Ghosts of Havana (Judd Ryker #3)

Jessica pulled up to the driveway of the vacation house and parked. The afternoon sun was beating down and a light breeze off the ocean filled her nose with the smells of the sea. She looked down at her phone again and pressed a number.

“Hi, sweets,” was the cheery answer.

“You sound happy, Judd,” she said.

“Why wouldn’t I? I’m sitting in my office, under fluorescent lights, reading stacks of useless government documents. I’m chasing shadows while my wife and kids are enjoying the beach. What’s not to love?”

“I’ve been doing a little work, too.”

“I thought you were going to relax,” Judd scolded.

“I’ve got something for you.”

“You do?”

“You don’t sound surprised,” she said.

“No comment. What’ve you found?”

“The missing boat . . . the fishing boat that the Cubans seized . . .”

“Yeah, I know,” Judd said, looking down at a photo of The Big Pig and his meager files on each of the four missing Americans.

“I’ve got a name for you: Richard Green.”

Judd looked down at the files for Dennis Dobson, Brinkley Barrymore, Crawford Jackson, and Alejandro Cabrera. “Never heard of him. Who’s he?”

“He looks after the boat. Part-time.”

“How’d you get his name? Are you down in the Keys?”

Jessica hesitated. Lie Number Five? “No,” she said. What’s five lies versus four? “No, I got it from . . . a colleague. Don’t ask me more.”

“Okay . . . maintenance guy in the marina.” Judd scrawled down the name. “Does he know anything?”

“I don’t know.”

“That’s all?”

“I don’t have anything else on Green. I just think it might be relevant.”

“Okay, thanks, sweets. I’ll look into it, but you should go back to the kids. You’re supposed to be on vacation.”

“I have one more name for you.
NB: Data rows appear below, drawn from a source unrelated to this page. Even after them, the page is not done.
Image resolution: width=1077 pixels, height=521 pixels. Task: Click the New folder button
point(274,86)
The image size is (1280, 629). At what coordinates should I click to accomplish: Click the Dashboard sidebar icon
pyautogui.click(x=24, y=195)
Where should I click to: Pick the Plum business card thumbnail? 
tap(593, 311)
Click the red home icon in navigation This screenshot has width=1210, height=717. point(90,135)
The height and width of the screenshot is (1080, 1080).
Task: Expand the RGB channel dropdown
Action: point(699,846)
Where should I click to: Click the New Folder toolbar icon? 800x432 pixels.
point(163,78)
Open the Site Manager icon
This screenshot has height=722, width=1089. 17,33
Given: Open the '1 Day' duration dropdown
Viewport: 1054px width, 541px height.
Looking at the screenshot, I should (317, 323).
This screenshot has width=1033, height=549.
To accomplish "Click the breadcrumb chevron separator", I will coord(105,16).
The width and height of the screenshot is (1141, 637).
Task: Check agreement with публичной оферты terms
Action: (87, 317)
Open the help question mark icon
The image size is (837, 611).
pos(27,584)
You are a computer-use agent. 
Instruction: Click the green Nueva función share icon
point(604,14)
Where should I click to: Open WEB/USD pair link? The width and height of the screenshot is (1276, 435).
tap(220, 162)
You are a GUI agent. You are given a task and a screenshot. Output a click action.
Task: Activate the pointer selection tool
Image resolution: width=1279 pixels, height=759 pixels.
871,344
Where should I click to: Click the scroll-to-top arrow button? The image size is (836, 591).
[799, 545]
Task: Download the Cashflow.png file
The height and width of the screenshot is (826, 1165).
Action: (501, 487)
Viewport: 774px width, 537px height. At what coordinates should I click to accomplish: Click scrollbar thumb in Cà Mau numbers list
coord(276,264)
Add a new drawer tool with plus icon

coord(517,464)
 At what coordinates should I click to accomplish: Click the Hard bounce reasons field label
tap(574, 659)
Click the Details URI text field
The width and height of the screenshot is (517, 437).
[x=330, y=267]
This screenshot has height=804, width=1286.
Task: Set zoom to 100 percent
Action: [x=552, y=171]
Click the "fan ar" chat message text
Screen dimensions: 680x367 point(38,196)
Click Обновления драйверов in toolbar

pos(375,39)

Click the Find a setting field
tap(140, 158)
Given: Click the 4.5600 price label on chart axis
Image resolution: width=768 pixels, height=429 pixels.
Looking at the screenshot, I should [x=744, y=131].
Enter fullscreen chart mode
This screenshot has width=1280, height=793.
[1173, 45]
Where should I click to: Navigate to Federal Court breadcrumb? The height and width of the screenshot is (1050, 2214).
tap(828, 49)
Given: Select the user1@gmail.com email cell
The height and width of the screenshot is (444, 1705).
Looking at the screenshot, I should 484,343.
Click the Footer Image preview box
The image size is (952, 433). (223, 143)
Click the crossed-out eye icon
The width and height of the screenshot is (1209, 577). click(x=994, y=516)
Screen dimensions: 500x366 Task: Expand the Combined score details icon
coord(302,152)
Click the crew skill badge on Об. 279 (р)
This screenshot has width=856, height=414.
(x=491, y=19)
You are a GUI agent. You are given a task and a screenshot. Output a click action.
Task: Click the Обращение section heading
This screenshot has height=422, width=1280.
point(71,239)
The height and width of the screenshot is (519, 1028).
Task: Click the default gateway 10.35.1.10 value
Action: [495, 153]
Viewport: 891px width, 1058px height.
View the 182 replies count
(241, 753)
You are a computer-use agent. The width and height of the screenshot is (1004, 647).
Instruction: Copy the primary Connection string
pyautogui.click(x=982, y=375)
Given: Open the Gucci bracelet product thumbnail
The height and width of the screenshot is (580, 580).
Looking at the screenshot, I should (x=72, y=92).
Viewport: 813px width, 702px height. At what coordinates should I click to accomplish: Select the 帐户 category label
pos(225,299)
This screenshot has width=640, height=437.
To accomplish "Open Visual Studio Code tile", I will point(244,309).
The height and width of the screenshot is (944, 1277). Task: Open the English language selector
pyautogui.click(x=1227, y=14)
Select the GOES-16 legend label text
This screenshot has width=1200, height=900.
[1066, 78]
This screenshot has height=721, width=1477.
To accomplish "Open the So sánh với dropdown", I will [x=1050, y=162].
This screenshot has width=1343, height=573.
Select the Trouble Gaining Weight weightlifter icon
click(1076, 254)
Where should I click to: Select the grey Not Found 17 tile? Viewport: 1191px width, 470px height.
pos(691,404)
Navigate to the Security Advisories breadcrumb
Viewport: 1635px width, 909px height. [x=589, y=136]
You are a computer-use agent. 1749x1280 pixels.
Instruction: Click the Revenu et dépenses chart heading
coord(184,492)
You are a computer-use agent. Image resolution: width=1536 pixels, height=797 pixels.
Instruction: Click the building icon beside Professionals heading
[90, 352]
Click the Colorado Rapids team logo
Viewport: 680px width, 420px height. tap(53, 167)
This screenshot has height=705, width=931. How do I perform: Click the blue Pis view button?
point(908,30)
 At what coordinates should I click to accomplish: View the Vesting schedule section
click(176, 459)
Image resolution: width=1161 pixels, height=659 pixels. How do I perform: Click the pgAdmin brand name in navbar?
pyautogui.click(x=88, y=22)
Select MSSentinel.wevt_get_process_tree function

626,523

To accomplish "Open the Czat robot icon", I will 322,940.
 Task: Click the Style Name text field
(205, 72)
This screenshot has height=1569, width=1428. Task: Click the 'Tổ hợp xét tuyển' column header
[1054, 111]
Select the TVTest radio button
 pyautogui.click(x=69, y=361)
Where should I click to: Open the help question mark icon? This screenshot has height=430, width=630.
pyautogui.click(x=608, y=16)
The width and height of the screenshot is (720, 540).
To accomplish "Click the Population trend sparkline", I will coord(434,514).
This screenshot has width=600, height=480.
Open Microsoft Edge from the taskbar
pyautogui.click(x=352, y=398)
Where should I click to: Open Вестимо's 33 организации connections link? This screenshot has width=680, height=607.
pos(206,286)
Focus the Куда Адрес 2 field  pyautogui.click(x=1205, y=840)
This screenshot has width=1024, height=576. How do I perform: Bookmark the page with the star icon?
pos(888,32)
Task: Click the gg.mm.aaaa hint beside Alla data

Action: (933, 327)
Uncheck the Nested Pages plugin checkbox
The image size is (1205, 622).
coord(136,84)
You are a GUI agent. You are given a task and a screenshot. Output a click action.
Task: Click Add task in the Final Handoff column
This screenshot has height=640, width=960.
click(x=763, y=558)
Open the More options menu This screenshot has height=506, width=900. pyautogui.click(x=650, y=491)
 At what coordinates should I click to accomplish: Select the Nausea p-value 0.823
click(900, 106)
Does Ruben Sandoval ring a bell?”

Judd heard the name and repeated it to himself. “Ruben Sandoval . . . Sandoval . . . sounds familiar . . .” Then he remembered the name from an intelligence horse trade with his British contact the previous week. “I think Ruben Sandoval is some kind of businessman. And a political fund-raiser in Florida. He’s supposed to be the next U.S. Ambassador to Egypt,” Judd said.

“Egypt?”

“If I’m remembering correctly, yes,” Judd said.

“How do you know that?” she asked.

Judd recalled that Serena had gotten Ruben Sandoval’s name from one of her friends who worked on the State Department’s seventh floor. Judd had then given that name to a British Foreign Office official in London in exchange for inside information he had needed in Zimbabwe. “Eh, I don’t remember,” he mumbled. “Probably just State Department chatter.”

Jessica frowned. “But Egypt? That’s odd.”

“Sure is,” Judd said. “What’s our future Ambassador to Egypt got to do with the missing boat?”

“Richard Green works for Ruben Sandoval.”

“Okay . . . So this Green, who we know nothing about, watches the missing boat and also works for Sandoval, who is rich and politically connected.”

“Right,” Jessica said. “Suspicious, don’t you think, Judd?”

“Could be. But that’s a pretty tenuous thread, Jess.”

“It’s worth digging deeper, that’s all,” she said. “I’m just saying that there’s a connection.”

“Let’s assume you found something important and Sandoval is linked to the four Americans.”

“Okay,” she said.

“Then what are Sandoval and these poor dupes really up to? Is this a big mistake, a bunch of amateurs who got caught, or something bigger? If it’s something bigger, then what? And why Cuba?”

“Good question, Judd. What the hell is going on in Cuba?”





29.


U.S. STATE DEPARTMENT HEADQUARTERS, WASHINGTON, D.C.

THURSDAY, 4:01 P.M.

What the hell is going on in Cuba?” Melanie Eisenberg was steaming.

The Assistant Secretary for Western Hemisphere Affairs sat forward in her chair and eyed the long conference table in front of her. “Those were the very words of the Secretary of State.” Several of the assembled staff shuffled papers and someone cracked their knuckles, but no one spoke. “What the hell is going on in Cuba?” she repeated. “We can’t have it. The Secretary can’t wonder what’s happening. She can’t have doubts about what’re we doing in Cuba. It reflects badly on all of us! Does everyone get that?”

Most heads bobbed in agreement.

“I don’t know what she’s been hearing, but we’ve got to put a stop to it. I’ve assembled all of you now to update the team on what we know and to clarify our course of action. Sybil, put up the slides.”